Not even 5 minutes before this, I had my husband put my glasses in my backpack because they were too fogged up and I couldnt see thru them.
Thank goodness the spirits told me to put them in a safe spot. Because holy shit. It was as if my body became a stiff board and I went straight down.
It was dark, my sherpas were ahead of me. But they heard CRASH. Telling me later that they instantly knew what had happened.
I rolled on to my back.
I laid there.
And then I cried.
And I cried.
All the emotions of the past week, the past 2 months, of this epic tortuous hike….just came colliding together like tectonic plates. My tears flowed just like the lava once did thru this lava cave.
Thankfully they were cold tears.
Anyways. I sat there for awhile. D told me it wasnt bad and to shake it off. And my husband was reminding me it’s ok.
I started laughing. Who else can say they started the week finding a tick halfway embedded in their stomach, and ending the week with 2 busted up knees from taking a facer while rock climbing in a lava tube.

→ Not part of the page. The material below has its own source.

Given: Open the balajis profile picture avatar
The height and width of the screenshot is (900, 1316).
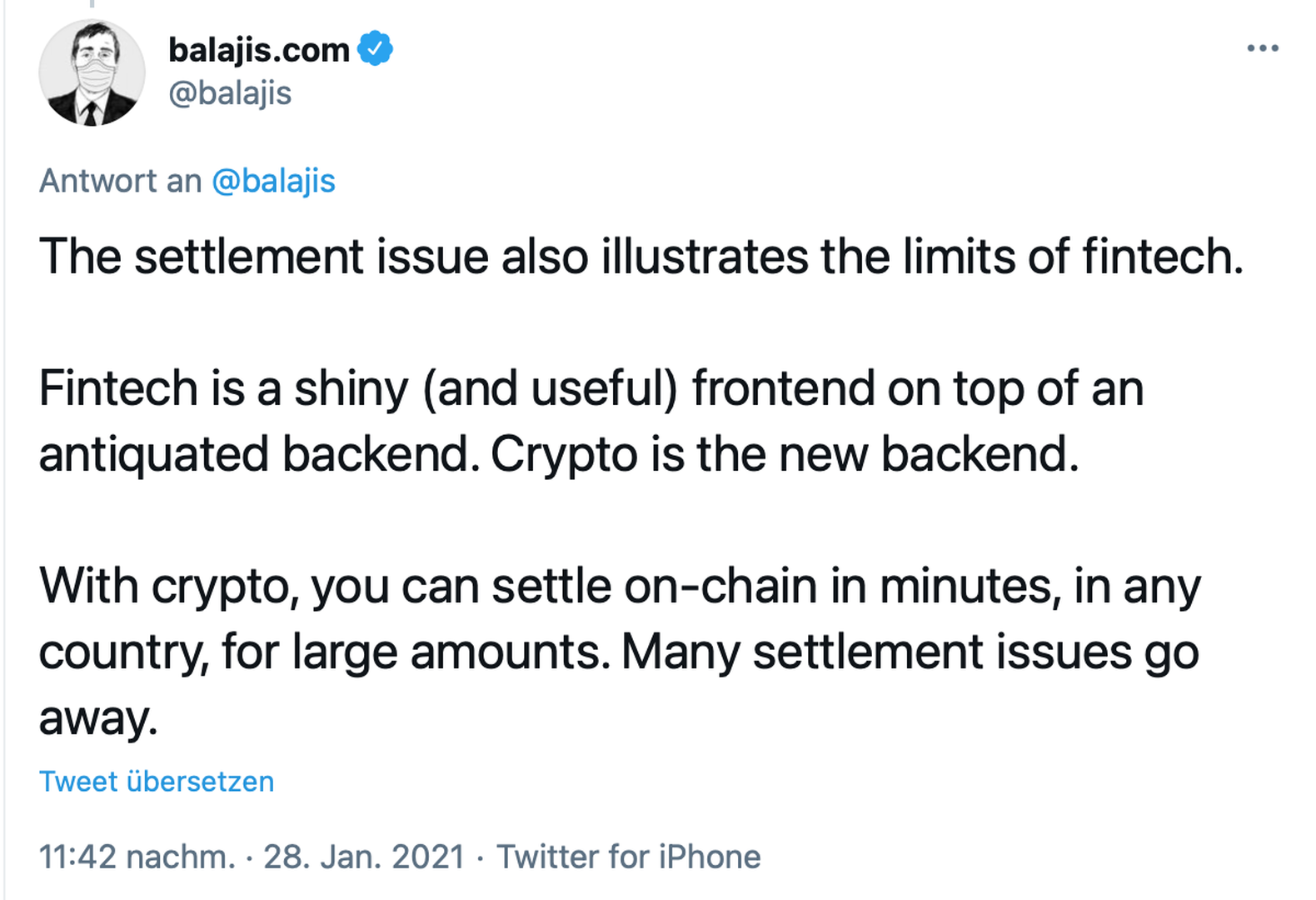Looking at the screenshot, I should (92, 73).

This hike was infuckingsane.
The hardest one by far, that I have ever done, my entire life.
But I did it. I believed in myself.
It may have taken us 3.5hrs.
But what I just did, what we just did this morning, it was exactly what I needed today.
My sherpas were there for me every step of the way. I learned how to ask for and accept help. These little steps I am taking, dont need to be by themselves.
Walking above ground on the way back down the hill for 1.5 miles, was the easiest 1.5mi.
Today, I conquered my fears. Fears that I did not know I had, until I conquered them.
I resolved yesterday to believe in myself.
And today, I had to.
I conquered. I survived. And I was also reminded why I love my husband.
Today was Mothers Day. And I spent it with Mother Nature.
We all celebrate this day in our own ways. And today, I spent this day realizing that I may be a mother to 2 amazingly chaotic children. But I am also a mother that is badass.
P.s. I cut my hair even shorter on Friday evening. And feel like a badass. I have an extra pep in my step. And for the first time ever, my soul is able to say “I love my hair”. It may not seem like a huge statement to some. But this is a huge step for me.